Rapid Response Content :
Rapid Response Content est conçu pour réagir rapidement aux nouvelles menaces émergentes. Contrairement au Sensor Content, cette mise à jour ne modifie pas le code du capteur mais ajuste dynamiquement les comportements du capteur à l'aide de "Template Instances". Ces instances de modèle configurent le capteur pour observer, détecter ou prévenir des comportements spécifiques en fonction des menaces actuelles. Le processus de mise à jour de Rapid Response Content comprend la création et la validation des configurations via le Content Configuration System. Ce contenu est ensuite interprété par le capteur pour activer des actions de détection ou de prévention.
L'incident du 19 juillet 2024 a été causé par une mise à jour de Rapid Response Content contenant une erreur non détectée. Cette mise à jour a introduit un fichier de configuration défectueux qui n'a pas été correctement géré par le système d'interprétation du capteur, entraînant des plantages (BSOD) sur les systèmes Windows. Le processus de test et de validation, bien qu'étendu, n'a pas identifié ce problème spécifique avant le déploiement.
Kernel level :
Le noyau de Windows (kernel) est la couche centrale du système d'exploitation, responsable de la gestion des ressources matérielles et de l'exécution des processus. Les composants fonctionnant au niveau du noyau ont un accès direct au matériel et peuvent effectuer des opérations critiques, ce qui rend leur bon fonctionnement essentiel pour la stabilité du système.
Séquence de Boot de Windows :
- Initialisation du BIOS/UEFI :Le BIOS (ou UEFI) initialise le matériel du système et exécute des tests matériels (POST).Il localise et charge le bootloader à partir du disque dur.
- Bootloader :Le bootloader (comme Windows Boot Manager) charge le kernel de Windows (
ntoskrnl.exe
).Il initialise les bases du système d'exploitation et prépare le transfert de contrôle au kernel. - Chargement du Kernel :Le kernel commence à s'exécuter et initialise les composants essentiels du système.Il charge les pilotes critiques nécessaires pour le fonctionnement de base du matériel.
- Initialisation des Pilotes :Les pilotes de périphériques sont chargés, y compris ceux installés par des logiciels de sécurité comme le capteur Falcon de CrowdStrike.Les pilotes en mode noyau ont un accès privilégié aux ressources matérielles et peuvent influencer directement la stabilité du système.
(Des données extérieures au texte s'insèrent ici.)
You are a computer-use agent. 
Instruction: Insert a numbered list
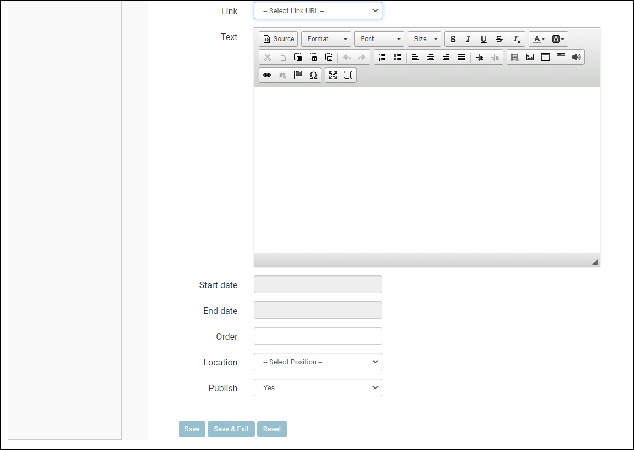[382, 57]
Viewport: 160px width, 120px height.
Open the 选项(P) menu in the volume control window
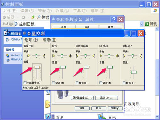point(31,40)
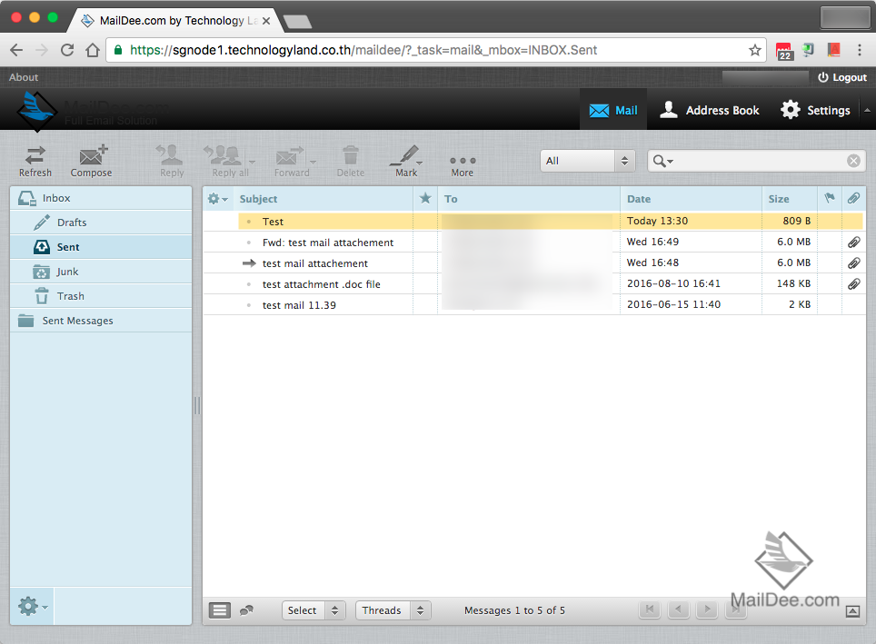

Problème avec le Capteur Falcon :
- Interaction avec le Kernel: Le capteur Falcon de CrowdStrike fonctionne en mode Kernel pour surveiller et intercepter les comportements malveillants à un niveau profond du système. Cela permet une détection plus efficace des menaces, mais introduit également des risques en cas de problème avec les mises à jour de contenu.
- Problématique : Lors de l'incident, une mise à jour défectueuse de Rapid Response Content a configuré incorrectement le capteur, entraînant des erreurs critiques lors du chargement des pilotes en mode Kernel. Ces erreurs ont provoqué des BSOD, car le Kernel n'a pas pu gérer les anomalies introduites par la mise à jour.
- Chargement des Pilotes et BSOD : Pendant la séquence de boot, le Kernel charge les pilotes nécessaires. Si un pilote critique (comme celui modifié par la mise à jour de CrowdStrike) échoue à se charger correctement ou introduit des comportements non gérés, le système peut planter. Dans ce cas, l'erreur a provoqué des défaillances systémiques, résultant en des BSOD.
- Résolution : Pour corriger le problème, les utilisateurs ont dû démarrer en mode sans échec, supprimer le fichier de pilote défectueux, puis redémarrer normalement pour permettre au capteur de télécharger et d'installer la version corrigée.